November 2018 Monthly Update

Performance (%)
% (as of 12/31/2018)
Average Annual Total Returns % (as of 12/31/2018)
YTD 1YR 3YR 5YR 10YR SI
Hartford Schroders Emerging Markets Multi-Sector Bond  I -7.05 -7.05 6.13 2.46 --- 2.60
Benchmark -3.96 -3.96 5.51 2.78 --- ---
Morningstar Emerging Markets Bond Category -5.02 -5.02 5.29 1.66 --- ---
Performance (%)
% (as of 12/31/2018)
Average Annual Total Returns % (as of 12/31/2018)
YTD 1YR 3YR 5YR 10YR SI
Hartford Schroders Emerging Markets Multi-Sector Bond  I -7.05 -7.05 6.13 2.46 --- 2.60
Benchmark -3.96 -3.96 5.51 2.78 --- ---
Morningstar Emerging Markets Bond Category -5.02 -5.02 5.29 1.66 --- ---
SI = Since Inception. Fund Inception: 06/25/2013
Operating Expenses:   Net 0.90% |  Gross  0.92%

Performance prior to 10/24/16 for Class I-shares reflects the performance, fees, and expenses of the Investor Class of the predecessor fund Schroder Emerging Markets Multi-Sector Bond Fund. If Class I fees and expenses were reflected, performance would have differed. SI performance is calculated from 6/25/13.

Performance data quoted represents past performance and does not guarantee future results. The investment return and principal value of an investment will fluctuate so that an investor's shares, when redeemed, may be worth more or less than their original cost. Current performance may be lower or higher than the performance data quoted.

 

Market Review

In November, the picture in emerging markets (EM) was mixed. China and the wider Asian economies are under pressure from trade tensions and softer tech demand, while in Latin America, Brazil is set to strengthen now that its elections are over. For emerging market debt (EMD), November was an outlier because traditionally reliable relationships temporarily broke down. The very tight historical correlation between the dollar and local currencies inverted, with the dollar up about 1% for the month, which would traditionally lead to lower, not higher, local currency returns.

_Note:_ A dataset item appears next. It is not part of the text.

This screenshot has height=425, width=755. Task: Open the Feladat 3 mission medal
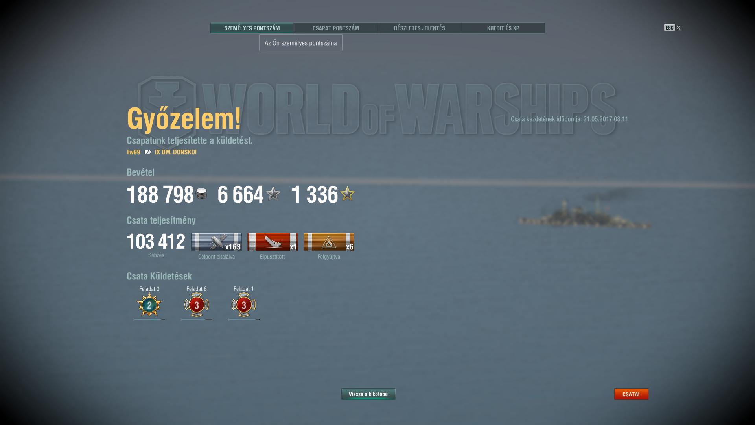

In November, the J.P. Morgan EMBI Global Diversified Index, representing dollar-denominated sovereigns, returned -0.42%, while the J.P. Morgan CEMBI Broad Diversified Index, representing corporates, returned -0.16%, and the J.P. Morgan GBI-EM Global Diversified Index, representing local currency, returned 2.80%. Mozambique and Zambia were among the top-performing countries in the sovereign index while Venezuela and Nigeria were the worst performers. Asia was the best performing region within the sovereign index, returning 0.69% in November. Within the corporate index, Zambia and Barbados were the top-performing countries, while real estate and financials were the top-performing sectors. Pulp & paper and metals & mining were the worst-performing sectors driving negative returns in November. Within local currencies, Turkey and Indonesia were the best-performing countries as the lira and rupiah gained 7% and 6%, respectively, against the dollar in November.

 

Portfolio Positioning 

The Fund (Class I Shares) returned -1.03% in November, underperforming its blended benchmark (an equal weighting of the J.P. Morgan EMBI Global Diversified, J.P. Morgan CEMBI Broad Diversified, and J.P. Morgan GBI-EM Global Diversified Indices), which returned 0.74%. Issue selection was negative, most notably within dollar-denominated corporates and sovereigns. Nostrum Oil (Kazakhstan) was among the worst-performing corporate issues as Kazakhstan corporates returned -4.64%, measured as a segment of the J.P. Morgan CEMBI Broad Diversified Index. Mexican and Colombian corporates also negatively impacted returns in November. Issue selection within dollar sovereigns was also negative, largely due to Ukraine, Mexico, and Argentina. Regional allocation was also negative for November due to the underweight to local currencies, which was the leading detractor during the month. Local currency returns were somewhat of an anomaly in November as the J.P. Morgan GBI-EM Global Diversified Index returned 2.80% despite the negative performance by the corporate and sovereign dollar indices. Within local currencies, the underweight in Turkey and Hungary were the largest detractors as they returned 9.20% and 2.05%, respectively, while our underweight in Mexico had a modest positive impact.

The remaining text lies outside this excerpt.